What you need to do: From the first record through the last, copy each one exactly.
Extracted data: Begin
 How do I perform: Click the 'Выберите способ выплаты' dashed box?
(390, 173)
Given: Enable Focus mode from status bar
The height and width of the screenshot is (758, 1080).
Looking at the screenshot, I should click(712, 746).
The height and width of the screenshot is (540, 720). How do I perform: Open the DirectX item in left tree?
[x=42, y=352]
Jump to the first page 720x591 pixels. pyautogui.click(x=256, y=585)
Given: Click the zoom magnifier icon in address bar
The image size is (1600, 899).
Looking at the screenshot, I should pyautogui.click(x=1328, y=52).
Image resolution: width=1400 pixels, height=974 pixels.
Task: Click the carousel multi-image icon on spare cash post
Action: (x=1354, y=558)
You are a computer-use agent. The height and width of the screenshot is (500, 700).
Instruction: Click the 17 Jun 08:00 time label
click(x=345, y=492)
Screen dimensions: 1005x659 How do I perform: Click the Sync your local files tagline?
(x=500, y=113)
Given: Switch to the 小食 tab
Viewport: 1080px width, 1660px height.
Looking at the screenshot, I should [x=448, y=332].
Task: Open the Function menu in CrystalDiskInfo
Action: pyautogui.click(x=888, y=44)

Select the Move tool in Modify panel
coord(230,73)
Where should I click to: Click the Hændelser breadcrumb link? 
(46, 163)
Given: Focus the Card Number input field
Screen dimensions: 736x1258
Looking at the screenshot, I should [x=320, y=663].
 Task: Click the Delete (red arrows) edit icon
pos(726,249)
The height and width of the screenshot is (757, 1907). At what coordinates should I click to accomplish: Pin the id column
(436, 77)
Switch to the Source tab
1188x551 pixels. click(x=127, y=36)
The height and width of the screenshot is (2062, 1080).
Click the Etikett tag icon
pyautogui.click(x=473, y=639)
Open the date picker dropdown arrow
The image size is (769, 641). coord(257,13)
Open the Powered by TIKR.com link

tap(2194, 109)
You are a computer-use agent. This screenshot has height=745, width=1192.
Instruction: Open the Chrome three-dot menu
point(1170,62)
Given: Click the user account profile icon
Extracted data: End
Reply:
 How do I perform: Click the 'Выберите способ выплаты' dashed box?
(390, 173)
Given: Enable Focus mode from status bar
The height and width of the screenshot is (758, 1080).
Looking at the screenshot, I should click(712, 746).
The height and width of the screenshot is (540, 720). How do I perform: Open the DirectX item in left tree?
[x=42, y=352]
Jump to the first page 720x591 pixels. pyautogui.click(x=256, y=585)
Given: Click the zoom magnifier icon in address bar
The image size is (1600, 899).
Looking at the screenshot, I should pyautogui.click(x=1328, y=52).
Image resolution: width=1400 pixels, height=974 pixels.
Task: Click the carousel multi-image icon on spare cash post
Action: (x=1354, y=558)
You are a computer-use agent. The height and width of the screenshot is (500, 700).
Instruction: Click the 17 Jun 08:00 time label
click(x=345, y=492)
Screen dimensions: 1005x659 How do I perform: Click the Sync your local files tagline?
(x=500, y=113)
Given: Switch to the 小食 tab
Viewport: 1080px width, 1660px height.
Looking at the screenshot, I should [x=448, y=332].
Task: Open the Function menu in CrystalDiskInfo
Action: pyautogui.click(x=888, y=44)

Select the Move tool in Modify panel
coord(230,73)
Where should I click to: Click the Hændelser breadcrumb link? 
(46, 163)
Given: Focus the Card Number input field
Screen dimensions: 736x1258
Looking at the screenshot, I should [x=320, y=663].
 Task: Click the Delete (red arrows) edit icon
pos(726,249)
The height and width of the screenshot is (757, 1907). At what coordinates should I click to accomplish: Pin the id column
(436, 77)
Switch to the Source tab
1188x551 pixels. click(x=127, y=36)
The height and width of the screenshot is (2062, 1080).
Click the Etikett tag icon
pyautogui.click(x=473, y=639)
Open the date picker dropdown arrow
The image size is (769, 641). coord(257,13)
Open the Powered by TIKR.com link

tap(2194, 109)
You are a computer-use agent. This screenshot has height=745, width=1192.
Instruction: Open the Chrome three-dot menu
point(1170,62)
Given: Click the user account profile icon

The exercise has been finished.